Although there’s some data now that published by Andy Lane in nature recently that there’s a UV signature in the skin, and so there’s PTC that are transformed perhaps by the UV light, and then they can migrate back to the bone marrow and come back to skin.

So I think that’s not very well-understood, but we think it is a systemic disease. So we use that sort of assessment more for the staging and for response criteria to make sure that we cleared all the sites. But in general, the therapies are fairly similar.

So even the patient who has skin-only disease, we treat with systemic therapy or with tag, and we also think that they should be candidates for the stem cell transplant to be cured.

I think where it makes a difference perhaps for all the patients who may not be able to undergo allogeneic stem cell transplantation. So there’s some data that autologous stem cell transplant in skin-only disease could be an option. It’s mainly Japanese data.

Again, the number of patients are so limited that there are no randomized studies. But certainly, there are some patients who are just going through the autologous stem cell transplant and they seem to be doing well long term. And those are the patients who don’t have any other sites of disease. It just skin only.

So I think that there’s a difference there. But overall for younger patients, even with skin-only disease, you still treat it as a systemic disease for the most part.

Anand Patel:

Got it. No, that’s very helpful because I think knowing that ultimately our therapy needs to be systemic no matter where the compartment of disease is, is I think such a critical part of the management of disease.

Maybe to wrap up, we’ll do a rapid fire where we’re just talking about in 30 seconds or so, what’s the most exciting thing about what you’ve spoken about that you’re looking to or future direction? So let’s start with VEXAS and you Emma.

Emma Groarke:

Yeah. So I think the key thing in VEXAS is it’s still very new. We still have a lot to learn about really what’s driving this inflammation and how we can effectively treat it. But I do think that the main medical unmet need is medical therapies for these patients.

So as I said, I don’t think allogeneic transplant is going to be a good therapy for most patients with VEXAS. So we really need to be able to try and develop probably more targeted therapies that will be able to control inflammation and maybe more direct targeted therapies on the UBA1 pathway as well.

Anand Patel:

Guillermo, how about you and CMML?

Guillermo Montalban-Bravo:

So I think for me, one of the most exciting prospects moving forward is I really think that in the last five, six years, there’s been a humongous increase in our knowledge about CMML biology. It used to be a disease where we didn’t even know where to classify it, not so recently.

And this has been progressively advancing. And I think part of what echoes what I wanted to reiterate in the presentation that I gave is that our understanding of how the complex biology of this disease is being dissected, not just at the genetic level, but even in distinct cell populations and what their contribution to the disease is.

To me, it’s really exciting because I think that’s what’s going to allow us to really translate that into novel therapeutics for our patients. Because we lack any real disease biologically driven disease therapy to date.

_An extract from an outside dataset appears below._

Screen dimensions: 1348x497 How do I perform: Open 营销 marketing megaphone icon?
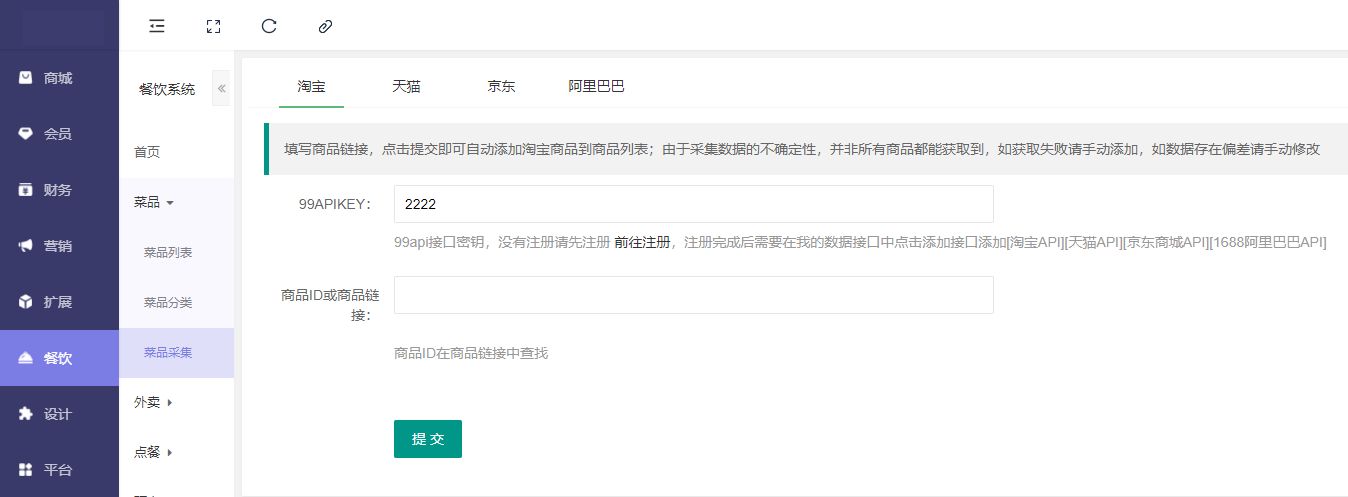pyautogui.click(x=26, y=246)
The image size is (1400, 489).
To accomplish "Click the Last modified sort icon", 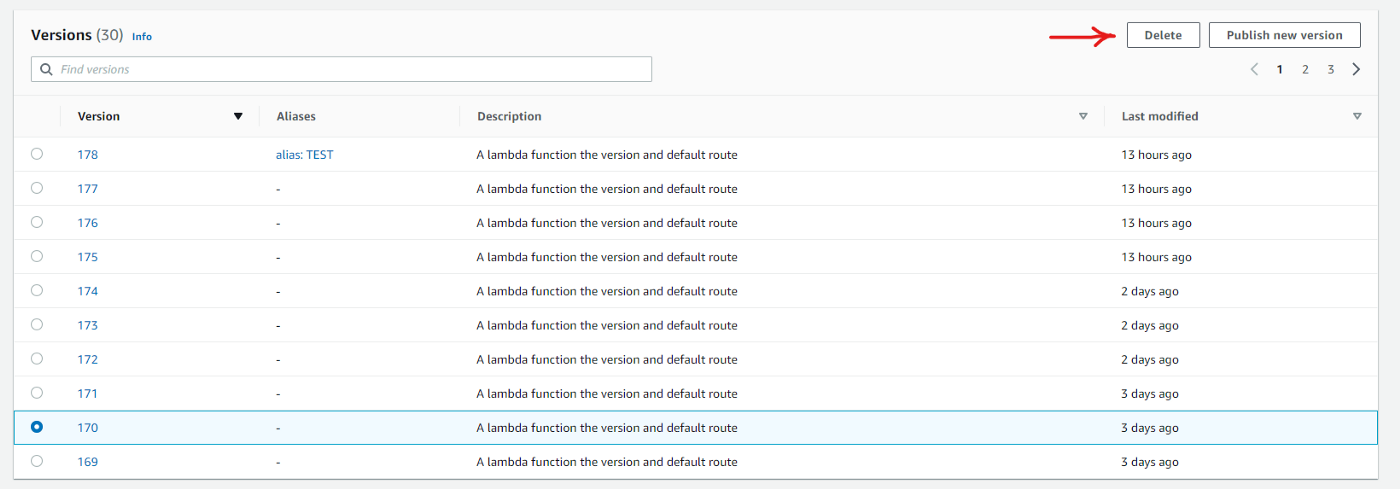I will coord(1357,116).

Like HMAs we know are useful, but I think for me, that’s a major area of excitement, how our understanding of the biology that is increasing so rapidly may translate in treatment for our patients.

Anand Patel:

And Marina, how about with BPDCN, what’s exciting you?

Marina Konopleva:

Yeah, I think BPDCN, I really love BPDCN because it has such a great target. So this is like a poster child, almost like a CMML that responds to [unintelligible]. So it has the CD123. So it’s super responsive to these drugs like Tagraxofusp or PVEK, but we’re still not curing majority of our patients.

But fortunately, we also know BCL-2 inhibitors work, we know chemotherapy works. So I think for these aggressive diseases, we probably need to do our triplets and quadruplet combinations.

And fortunately, we have tools now that we can play with. And then we still have allo transplant because the patients are… Generally, the median age is still 65 plus. But we do see young kids and we have younger patients who we can channel towards stem cell transplant.

But I think the potential for cure will be higher. The other thing that I didn’t get a chance to emphasize that it’s very important because it’s such a rarity of the disease that there are consortiums, international consortiums, that collect information on these patients, similar to VEXAS perhaps.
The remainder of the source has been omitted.